O panorama era este: havia 359 camas para uma média total estimada de 80 mil doentes, o que equivale a cerca de um terço do desejável; há falta de camas nos hospitais de agudos e as que existem estão apenas distribuídas por 5 distritos; para internamentos prolongados, só existem camas em seis distritos;
o número de Equipas Comunitárias de Suporte em Cuidados Paliativos (ECSCP) é demasiado baixo (estima-se que a taxa de cobertura nacional é de apenas 21%), o que contraria a urgência de tirar as pessoas dos hospitais, onde se continua a morrer predominantemente;
por região, distrito ou tipologia de recurso, as taxas de cobertura do território são muito assimétricas (por exemplo, nos Açores, Aveiro, Leiria e Viana do Castelo não havia uma cama de cuidados paliativos, enquanto Bragança tinha uma cobertura de 140% acima do necessário, tal como Coimbra;
o horário de funcionamento das equipas de cuidados paliativos não garante a continuidade dos cuidados, com algumas a funcionar 4 horas/dia; número demasiado baixo de doentes referenciados (menos de 10% do total) e, consequentemente, com acessibilidade a tais cuidados; cerca de 20% dos doentes referenciados não são admitidos nos serviços, pressupondo-se que falecem antes de a eles acederem; ausência de referenciação em ECSCP;
tempo de sobrevivência baixo pós-admissão nos serviços – doentes admitidos muito próximo ou já em fase de morte iminente; e baixo número de profissionais em todos os grupos, relativamente ao necessário.

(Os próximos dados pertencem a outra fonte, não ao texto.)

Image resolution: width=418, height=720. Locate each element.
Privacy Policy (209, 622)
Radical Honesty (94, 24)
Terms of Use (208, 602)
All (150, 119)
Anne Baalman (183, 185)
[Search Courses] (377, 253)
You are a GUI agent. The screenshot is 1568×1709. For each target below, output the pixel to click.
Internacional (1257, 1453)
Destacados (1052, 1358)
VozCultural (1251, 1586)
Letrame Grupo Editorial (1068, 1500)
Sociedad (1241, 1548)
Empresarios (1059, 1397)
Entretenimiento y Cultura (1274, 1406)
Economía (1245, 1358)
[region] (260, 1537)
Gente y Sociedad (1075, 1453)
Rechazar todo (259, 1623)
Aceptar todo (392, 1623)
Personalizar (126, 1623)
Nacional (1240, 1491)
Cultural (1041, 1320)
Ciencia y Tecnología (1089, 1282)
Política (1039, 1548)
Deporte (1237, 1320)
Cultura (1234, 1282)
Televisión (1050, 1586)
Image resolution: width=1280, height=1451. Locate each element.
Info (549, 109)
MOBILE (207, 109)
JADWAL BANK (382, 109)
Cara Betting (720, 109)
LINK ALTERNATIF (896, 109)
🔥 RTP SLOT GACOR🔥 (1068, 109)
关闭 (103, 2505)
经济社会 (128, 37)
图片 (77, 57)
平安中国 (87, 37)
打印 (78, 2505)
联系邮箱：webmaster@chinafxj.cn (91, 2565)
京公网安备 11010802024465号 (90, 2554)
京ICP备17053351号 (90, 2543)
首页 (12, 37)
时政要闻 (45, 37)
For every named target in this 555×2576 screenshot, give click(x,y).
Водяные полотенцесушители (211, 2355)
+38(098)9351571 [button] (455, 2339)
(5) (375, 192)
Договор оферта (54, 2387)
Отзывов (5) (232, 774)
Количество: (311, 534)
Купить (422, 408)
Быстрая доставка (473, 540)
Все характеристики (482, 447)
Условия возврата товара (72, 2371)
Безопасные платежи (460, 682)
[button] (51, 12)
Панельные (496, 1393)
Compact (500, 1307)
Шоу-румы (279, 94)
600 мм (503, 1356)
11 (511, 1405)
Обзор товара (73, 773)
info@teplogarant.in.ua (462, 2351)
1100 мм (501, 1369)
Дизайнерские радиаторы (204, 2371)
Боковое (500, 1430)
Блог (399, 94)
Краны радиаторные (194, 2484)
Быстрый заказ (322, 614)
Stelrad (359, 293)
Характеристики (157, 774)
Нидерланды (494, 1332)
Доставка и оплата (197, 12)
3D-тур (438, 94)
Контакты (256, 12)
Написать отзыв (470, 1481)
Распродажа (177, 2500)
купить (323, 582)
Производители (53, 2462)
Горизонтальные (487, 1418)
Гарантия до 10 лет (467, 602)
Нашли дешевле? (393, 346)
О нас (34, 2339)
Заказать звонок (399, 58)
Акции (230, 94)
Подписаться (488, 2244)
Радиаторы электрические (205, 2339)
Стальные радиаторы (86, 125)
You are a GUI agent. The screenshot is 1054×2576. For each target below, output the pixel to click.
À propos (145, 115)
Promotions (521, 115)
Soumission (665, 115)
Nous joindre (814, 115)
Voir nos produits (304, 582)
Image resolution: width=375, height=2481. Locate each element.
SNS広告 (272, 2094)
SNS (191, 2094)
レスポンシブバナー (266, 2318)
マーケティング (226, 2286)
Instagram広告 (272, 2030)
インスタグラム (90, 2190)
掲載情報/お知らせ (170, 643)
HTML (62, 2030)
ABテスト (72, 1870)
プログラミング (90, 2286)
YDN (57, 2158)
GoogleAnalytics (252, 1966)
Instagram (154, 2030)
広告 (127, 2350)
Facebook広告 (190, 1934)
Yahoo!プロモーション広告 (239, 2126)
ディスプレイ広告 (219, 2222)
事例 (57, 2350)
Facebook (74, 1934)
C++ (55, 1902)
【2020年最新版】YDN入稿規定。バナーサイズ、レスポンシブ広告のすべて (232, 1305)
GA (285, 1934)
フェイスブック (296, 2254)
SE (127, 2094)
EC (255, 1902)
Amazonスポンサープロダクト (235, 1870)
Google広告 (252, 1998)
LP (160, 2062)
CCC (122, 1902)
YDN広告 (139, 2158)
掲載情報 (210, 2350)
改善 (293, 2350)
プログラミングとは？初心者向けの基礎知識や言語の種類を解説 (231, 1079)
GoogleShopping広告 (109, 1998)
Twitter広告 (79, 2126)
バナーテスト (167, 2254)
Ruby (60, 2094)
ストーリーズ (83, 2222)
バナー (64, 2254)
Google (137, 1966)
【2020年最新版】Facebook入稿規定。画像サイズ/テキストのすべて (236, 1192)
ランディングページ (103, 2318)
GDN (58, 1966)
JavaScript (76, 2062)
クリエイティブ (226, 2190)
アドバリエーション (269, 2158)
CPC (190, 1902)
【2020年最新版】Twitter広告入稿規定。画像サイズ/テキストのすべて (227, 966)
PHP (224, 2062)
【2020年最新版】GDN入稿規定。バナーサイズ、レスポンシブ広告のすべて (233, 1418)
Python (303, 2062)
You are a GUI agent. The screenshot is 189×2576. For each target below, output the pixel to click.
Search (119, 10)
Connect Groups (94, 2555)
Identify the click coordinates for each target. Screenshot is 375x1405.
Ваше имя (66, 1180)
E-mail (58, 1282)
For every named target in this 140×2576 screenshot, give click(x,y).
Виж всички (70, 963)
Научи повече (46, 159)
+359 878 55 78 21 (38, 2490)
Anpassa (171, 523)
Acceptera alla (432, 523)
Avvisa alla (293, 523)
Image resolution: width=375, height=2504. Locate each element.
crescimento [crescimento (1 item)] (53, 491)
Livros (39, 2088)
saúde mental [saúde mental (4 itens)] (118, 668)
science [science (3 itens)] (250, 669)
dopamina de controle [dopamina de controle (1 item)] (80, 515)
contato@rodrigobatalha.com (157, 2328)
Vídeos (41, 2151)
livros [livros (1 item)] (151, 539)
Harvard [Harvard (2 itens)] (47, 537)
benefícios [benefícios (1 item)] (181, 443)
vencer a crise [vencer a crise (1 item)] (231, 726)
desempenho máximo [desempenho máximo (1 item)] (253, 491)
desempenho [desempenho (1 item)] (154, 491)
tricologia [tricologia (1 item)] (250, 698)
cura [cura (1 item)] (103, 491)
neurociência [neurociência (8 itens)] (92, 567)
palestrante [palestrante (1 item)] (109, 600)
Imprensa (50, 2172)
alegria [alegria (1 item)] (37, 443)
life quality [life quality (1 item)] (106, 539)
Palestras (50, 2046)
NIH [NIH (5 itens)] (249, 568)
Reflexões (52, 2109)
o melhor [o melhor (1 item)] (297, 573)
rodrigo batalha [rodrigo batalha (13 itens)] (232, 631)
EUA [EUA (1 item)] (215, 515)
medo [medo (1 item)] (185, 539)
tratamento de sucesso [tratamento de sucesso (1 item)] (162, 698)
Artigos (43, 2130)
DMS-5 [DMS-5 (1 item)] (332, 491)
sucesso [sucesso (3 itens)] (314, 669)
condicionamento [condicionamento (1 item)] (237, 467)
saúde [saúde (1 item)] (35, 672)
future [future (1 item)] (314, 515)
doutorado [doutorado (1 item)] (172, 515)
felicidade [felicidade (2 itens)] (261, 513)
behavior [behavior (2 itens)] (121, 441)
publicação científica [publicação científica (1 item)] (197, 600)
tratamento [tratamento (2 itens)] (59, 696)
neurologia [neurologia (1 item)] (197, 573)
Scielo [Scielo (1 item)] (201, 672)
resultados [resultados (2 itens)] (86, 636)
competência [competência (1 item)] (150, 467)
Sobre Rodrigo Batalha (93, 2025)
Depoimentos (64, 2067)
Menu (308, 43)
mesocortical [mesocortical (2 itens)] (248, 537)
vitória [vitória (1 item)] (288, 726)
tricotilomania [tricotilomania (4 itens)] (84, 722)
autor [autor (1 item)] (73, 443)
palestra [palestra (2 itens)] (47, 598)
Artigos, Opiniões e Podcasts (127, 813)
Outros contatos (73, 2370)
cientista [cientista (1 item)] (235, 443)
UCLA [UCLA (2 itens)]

Quer tudo isto significar que Portugal está muito atrasado em matéria de cuidados paliativos e, por conseguinte, longe dos objectivos definidos nos vários planos estratégicos para o desenvolvimento desses serviços que têm vindo a ser sucessivamente aprovados.
Neste contexto, pretender resolver os múltiplos problemas dos doentes que se encontram em situação de inadmissível sofrimento na fase mais avançada da doença e no final da vida com recurso à legalização da eutanásia será colocar os mais vulneráveis sobre uma fortíssima pressão social, criando-lhes a sensação de representarem um fardo para a família e levando-os, como já alguém disse, a “desistir de viver”. E, por outro lado, contribuirá para desincentivar o investimento prioritário do Estado nos serviços de Cuidados Paliativos.
Por isso é que o desafio maior que aqui deixo é outro: vamos discutir primeiro a forma de, rápida e integralmente, dar cumprimento aos planos estratégicos para o desenvolvimento dos cuidados paliativos, vamos debater mais o uso da morfina e de opióides no tratamento de dores e dos doentes terminais; e vamos tratar de conseguir que em Portugal se morra melhor e preferencialmente se morra em casa, rodeado da família e de amigos e com o mínimo sofrimento possível.
E então veremos – disso estou convencido – que o problema da eutanásia não tem a importância que muitos lhe querem conferir e que a reflexão profunda em torno do mesmo só logrará produzir conclusões socialmente justas e eticamente sustentáveis se efectuada em condições de autêntica liberdade, de igualdade de percepção e de respeito pela vida, pela dignidade humana e pela saúde e bem estar da comunidade nacional.